Entries from a pointing dataset
——

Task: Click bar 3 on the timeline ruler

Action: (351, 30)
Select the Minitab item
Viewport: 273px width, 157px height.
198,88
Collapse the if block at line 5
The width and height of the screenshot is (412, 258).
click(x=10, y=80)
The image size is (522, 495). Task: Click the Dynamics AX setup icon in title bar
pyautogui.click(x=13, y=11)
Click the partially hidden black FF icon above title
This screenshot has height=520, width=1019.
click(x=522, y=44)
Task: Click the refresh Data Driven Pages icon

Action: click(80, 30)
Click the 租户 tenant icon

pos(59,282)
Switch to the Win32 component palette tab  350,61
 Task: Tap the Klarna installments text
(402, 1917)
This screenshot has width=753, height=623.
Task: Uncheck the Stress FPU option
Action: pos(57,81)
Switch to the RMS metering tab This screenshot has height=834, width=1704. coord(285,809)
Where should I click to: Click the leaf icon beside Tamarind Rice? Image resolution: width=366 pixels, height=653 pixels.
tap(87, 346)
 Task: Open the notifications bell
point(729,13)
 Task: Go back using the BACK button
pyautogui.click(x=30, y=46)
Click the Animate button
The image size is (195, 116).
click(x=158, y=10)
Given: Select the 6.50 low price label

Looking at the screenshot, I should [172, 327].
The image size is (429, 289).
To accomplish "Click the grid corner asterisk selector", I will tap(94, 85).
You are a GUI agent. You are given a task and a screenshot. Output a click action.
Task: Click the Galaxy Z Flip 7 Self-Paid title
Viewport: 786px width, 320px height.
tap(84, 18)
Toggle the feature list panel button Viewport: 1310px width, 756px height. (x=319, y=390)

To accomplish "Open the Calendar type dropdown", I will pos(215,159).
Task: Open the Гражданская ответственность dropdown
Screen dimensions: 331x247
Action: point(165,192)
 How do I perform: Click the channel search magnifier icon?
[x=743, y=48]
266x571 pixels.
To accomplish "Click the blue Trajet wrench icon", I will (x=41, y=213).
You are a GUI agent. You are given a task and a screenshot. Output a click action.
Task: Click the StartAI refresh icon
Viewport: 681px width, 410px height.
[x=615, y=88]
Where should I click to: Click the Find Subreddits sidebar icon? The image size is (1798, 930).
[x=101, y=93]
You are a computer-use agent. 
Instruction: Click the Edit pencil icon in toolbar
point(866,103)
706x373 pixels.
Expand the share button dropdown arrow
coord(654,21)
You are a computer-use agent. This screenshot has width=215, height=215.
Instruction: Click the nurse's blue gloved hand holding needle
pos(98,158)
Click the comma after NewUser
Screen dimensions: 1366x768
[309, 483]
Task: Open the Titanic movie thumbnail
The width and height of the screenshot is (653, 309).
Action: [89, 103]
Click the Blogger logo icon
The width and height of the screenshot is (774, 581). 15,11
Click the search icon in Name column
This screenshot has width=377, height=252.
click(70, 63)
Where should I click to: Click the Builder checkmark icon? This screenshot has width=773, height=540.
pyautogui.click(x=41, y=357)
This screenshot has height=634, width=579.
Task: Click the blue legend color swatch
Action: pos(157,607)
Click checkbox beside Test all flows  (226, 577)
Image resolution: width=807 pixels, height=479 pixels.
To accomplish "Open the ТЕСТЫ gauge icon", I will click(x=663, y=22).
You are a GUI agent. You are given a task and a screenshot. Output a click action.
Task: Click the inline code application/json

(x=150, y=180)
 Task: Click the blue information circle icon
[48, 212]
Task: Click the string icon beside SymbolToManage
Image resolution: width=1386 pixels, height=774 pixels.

——

> [What is asked] How many lines of the entries above contain the string "beside", matching case? Reply with the number only.

> [Solution to this problem] 3